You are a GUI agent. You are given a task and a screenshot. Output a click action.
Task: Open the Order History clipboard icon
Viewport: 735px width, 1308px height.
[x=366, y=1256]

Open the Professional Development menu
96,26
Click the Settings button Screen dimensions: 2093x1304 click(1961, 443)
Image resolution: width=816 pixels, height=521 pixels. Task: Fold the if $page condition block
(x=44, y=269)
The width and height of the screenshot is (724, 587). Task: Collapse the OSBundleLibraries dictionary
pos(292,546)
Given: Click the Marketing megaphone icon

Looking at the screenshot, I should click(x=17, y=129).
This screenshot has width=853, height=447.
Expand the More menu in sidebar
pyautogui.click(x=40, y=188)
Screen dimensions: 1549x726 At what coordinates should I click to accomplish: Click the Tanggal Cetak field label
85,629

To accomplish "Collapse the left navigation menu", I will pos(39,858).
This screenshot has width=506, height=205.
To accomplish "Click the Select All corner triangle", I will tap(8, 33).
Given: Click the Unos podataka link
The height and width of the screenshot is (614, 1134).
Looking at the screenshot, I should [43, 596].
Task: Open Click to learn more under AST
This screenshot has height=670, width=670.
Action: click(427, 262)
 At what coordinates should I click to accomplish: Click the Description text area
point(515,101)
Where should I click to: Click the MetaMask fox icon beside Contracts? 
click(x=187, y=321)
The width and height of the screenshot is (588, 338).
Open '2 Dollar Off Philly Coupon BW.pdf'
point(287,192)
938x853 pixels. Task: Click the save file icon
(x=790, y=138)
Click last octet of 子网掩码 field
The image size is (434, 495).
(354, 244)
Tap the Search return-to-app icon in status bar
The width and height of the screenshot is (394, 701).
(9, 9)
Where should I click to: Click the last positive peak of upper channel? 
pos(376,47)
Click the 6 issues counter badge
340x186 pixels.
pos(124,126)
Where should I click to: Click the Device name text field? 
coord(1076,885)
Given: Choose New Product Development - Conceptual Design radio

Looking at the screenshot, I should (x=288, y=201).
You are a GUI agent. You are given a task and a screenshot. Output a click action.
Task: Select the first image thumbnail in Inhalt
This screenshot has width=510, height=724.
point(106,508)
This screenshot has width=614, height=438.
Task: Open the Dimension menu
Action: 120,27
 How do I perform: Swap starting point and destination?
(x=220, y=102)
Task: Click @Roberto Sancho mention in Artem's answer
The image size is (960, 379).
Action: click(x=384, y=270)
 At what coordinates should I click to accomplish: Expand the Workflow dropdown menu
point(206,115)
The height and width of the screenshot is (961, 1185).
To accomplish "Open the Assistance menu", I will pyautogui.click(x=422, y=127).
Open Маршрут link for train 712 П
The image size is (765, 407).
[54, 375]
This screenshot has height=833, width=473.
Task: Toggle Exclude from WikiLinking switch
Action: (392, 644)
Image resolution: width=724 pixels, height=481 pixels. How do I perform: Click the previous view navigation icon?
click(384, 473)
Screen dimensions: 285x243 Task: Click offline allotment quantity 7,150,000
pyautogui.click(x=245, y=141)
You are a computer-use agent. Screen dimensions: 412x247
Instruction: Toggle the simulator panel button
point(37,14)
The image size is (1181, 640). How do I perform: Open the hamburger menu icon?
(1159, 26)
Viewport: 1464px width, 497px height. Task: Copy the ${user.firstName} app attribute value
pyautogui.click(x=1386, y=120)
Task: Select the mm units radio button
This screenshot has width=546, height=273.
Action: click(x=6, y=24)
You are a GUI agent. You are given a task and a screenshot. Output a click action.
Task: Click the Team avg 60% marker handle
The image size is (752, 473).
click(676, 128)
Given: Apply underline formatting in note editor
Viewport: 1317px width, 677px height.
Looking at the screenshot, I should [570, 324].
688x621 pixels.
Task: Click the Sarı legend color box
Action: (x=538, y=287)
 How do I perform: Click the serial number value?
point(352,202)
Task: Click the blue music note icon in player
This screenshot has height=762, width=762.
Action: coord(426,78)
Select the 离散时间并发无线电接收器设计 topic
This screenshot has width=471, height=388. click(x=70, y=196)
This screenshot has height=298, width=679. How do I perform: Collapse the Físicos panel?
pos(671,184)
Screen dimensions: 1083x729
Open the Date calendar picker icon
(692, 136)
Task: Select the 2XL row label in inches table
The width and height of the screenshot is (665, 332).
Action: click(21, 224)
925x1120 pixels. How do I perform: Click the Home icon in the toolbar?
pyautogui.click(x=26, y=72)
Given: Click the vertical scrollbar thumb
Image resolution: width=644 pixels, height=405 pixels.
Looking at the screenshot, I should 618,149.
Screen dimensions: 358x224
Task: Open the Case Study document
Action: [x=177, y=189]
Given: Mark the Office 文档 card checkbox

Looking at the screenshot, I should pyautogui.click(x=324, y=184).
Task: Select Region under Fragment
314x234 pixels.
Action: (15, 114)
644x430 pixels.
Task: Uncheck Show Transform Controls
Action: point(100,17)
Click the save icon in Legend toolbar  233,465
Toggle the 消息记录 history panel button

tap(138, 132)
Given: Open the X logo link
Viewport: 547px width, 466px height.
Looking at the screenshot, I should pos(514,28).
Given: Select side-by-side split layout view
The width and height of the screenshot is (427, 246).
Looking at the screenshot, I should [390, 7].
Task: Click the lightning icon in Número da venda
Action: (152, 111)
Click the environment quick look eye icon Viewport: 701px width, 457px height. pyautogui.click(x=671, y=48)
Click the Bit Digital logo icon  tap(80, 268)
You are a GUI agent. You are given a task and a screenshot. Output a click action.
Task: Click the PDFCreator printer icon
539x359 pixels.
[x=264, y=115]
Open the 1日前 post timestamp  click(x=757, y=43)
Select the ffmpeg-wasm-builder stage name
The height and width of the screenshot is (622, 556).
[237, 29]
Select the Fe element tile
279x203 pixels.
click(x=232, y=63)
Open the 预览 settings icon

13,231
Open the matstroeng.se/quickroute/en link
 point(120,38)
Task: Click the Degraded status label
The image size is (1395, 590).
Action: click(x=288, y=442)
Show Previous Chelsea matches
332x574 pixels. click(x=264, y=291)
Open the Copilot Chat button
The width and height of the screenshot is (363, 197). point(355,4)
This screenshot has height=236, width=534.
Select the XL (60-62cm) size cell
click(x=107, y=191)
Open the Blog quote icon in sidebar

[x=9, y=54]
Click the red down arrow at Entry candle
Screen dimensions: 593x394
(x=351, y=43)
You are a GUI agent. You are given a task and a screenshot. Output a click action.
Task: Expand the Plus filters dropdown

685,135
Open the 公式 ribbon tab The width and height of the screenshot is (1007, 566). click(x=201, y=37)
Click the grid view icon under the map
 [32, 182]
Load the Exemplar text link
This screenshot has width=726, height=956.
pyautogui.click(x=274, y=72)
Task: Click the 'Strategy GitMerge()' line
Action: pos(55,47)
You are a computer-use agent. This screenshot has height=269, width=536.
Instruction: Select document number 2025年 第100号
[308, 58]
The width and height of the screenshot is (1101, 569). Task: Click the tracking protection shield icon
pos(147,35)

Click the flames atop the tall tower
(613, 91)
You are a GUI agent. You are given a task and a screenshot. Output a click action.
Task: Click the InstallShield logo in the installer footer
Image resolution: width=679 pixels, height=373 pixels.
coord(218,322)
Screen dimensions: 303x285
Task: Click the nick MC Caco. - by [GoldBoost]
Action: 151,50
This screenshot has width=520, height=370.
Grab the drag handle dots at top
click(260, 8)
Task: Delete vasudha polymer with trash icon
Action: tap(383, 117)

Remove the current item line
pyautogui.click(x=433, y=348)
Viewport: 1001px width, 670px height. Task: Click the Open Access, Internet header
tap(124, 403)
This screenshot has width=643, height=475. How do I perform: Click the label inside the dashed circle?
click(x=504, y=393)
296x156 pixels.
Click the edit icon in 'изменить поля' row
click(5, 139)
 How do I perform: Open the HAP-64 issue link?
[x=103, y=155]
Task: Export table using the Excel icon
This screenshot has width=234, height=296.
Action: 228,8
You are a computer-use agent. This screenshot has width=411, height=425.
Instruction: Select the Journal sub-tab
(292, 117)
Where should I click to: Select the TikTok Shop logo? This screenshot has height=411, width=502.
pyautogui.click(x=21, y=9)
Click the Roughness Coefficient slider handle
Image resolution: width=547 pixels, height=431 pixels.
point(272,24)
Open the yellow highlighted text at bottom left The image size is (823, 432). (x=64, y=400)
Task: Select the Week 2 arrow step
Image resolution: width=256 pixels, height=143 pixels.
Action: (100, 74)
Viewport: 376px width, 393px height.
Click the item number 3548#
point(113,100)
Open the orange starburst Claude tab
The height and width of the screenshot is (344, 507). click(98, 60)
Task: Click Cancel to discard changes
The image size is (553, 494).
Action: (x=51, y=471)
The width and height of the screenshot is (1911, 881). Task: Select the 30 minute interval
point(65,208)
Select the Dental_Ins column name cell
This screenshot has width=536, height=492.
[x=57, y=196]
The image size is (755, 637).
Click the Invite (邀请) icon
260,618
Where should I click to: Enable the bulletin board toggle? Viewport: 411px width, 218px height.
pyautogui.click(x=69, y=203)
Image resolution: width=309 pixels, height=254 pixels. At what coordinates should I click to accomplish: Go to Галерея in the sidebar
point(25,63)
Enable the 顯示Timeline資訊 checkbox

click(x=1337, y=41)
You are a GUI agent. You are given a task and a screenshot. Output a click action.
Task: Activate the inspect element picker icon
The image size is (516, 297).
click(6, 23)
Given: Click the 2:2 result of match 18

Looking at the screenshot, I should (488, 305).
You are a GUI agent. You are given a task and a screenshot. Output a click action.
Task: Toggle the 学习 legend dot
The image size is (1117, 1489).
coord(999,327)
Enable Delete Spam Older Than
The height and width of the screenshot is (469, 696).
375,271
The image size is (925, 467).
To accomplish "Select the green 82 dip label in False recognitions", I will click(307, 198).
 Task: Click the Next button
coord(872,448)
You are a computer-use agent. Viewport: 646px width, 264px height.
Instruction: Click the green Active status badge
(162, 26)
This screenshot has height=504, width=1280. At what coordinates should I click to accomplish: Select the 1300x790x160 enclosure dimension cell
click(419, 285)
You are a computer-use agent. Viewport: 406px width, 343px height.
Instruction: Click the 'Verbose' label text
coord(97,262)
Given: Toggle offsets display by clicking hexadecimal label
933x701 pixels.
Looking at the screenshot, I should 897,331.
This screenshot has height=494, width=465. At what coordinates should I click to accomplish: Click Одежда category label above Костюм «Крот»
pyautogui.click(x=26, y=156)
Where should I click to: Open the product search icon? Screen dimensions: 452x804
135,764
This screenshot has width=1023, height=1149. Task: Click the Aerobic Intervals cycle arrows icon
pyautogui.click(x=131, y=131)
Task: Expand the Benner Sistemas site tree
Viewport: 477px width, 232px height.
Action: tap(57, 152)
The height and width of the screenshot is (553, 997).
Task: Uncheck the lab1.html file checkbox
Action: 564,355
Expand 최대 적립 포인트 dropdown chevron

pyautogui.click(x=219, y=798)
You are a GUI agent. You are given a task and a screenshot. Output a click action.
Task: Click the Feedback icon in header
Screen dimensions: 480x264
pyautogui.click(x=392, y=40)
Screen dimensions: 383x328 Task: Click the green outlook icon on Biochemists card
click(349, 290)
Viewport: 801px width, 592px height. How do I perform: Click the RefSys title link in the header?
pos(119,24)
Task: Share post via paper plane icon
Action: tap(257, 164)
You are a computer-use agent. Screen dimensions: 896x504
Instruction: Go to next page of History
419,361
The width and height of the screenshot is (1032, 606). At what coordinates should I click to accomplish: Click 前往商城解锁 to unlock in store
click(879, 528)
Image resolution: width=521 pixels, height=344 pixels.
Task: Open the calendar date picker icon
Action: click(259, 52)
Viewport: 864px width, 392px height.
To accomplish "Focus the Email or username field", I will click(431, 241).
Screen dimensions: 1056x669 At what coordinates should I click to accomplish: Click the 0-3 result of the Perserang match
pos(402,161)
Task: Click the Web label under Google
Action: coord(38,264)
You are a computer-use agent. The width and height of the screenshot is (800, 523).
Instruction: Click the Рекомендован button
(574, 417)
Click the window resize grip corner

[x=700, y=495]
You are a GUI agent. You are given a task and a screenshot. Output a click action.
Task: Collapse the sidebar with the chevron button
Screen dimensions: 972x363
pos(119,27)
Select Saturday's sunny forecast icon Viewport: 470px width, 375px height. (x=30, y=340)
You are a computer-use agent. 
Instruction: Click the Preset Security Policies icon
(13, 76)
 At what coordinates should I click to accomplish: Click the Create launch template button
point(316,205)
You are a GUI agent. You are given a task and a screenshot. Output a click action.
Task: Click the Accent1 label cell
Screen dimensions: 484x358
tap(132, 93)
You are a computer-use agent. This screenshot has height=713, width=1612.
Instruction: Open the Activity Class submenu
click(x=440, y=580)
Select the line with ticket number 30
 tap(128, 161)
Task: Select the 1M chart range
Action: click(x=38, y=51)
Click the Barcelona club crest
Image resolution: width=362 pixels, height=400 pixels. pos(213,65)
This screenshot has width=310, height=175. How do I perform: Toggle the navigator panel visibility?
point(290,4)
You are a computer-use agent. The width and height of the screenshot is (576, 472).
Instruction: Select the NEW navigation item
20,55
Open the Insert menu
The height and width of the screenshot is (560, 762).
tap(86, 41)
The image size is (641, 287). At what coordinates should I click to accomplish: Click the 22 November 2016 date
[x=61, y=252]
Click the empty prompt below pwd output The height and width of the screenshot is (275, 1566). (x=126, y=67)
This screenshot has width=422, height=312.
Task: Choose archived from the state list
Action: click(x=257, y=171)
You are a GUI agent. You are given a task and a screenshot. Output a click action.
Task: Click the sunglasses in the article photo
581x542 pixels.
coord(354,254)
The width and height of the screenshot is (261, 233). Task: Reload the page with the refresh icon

**Your instructions:** Give back exactly the lines above starting at the line where "Task: Expand the Plus filters dropdown" appears and ending at the line where "This screenshot has width=520, height=370." appears, both included, with no other lines.

**Output below:**
Task: Expand the Plus filters dropdown

685,135
Open the 公式 ribbon tab The width and height of the screenshot is (1007, 566). click(x=201, y=37)
Click the grid view icon under the map
 [32, 182]
Load the Exemplar text link
This screenshot has width=726, height=956.
pyautogui.click(x=274, y=72)
Task: Click the 'Strategy GitMerge()' line
Action: pos(55,47)
You are a computer-use agent. This screenshot has height=269, width=536.
Instruction: Select document number 2025年 第100号
[308, 58]
The width and height of the screenshot is (1101, 569). Task: Click the tracking protection shield icon
pos(147,35)

Click the flames atop the tall tower
(613, 91)
You are a GUI agent. You are given a task and a screenshot. Output a click action.
Task: Click the InstallShield logo in the installer footer
Image resolution: width=679 pixels, height=373 pixels.
coord(218,322)
Screen dimensions: 303x285
Task: Click the nick MC Caco. - by [GoldBoost]
Action: 151,50
This screenshot has width=520, height=370.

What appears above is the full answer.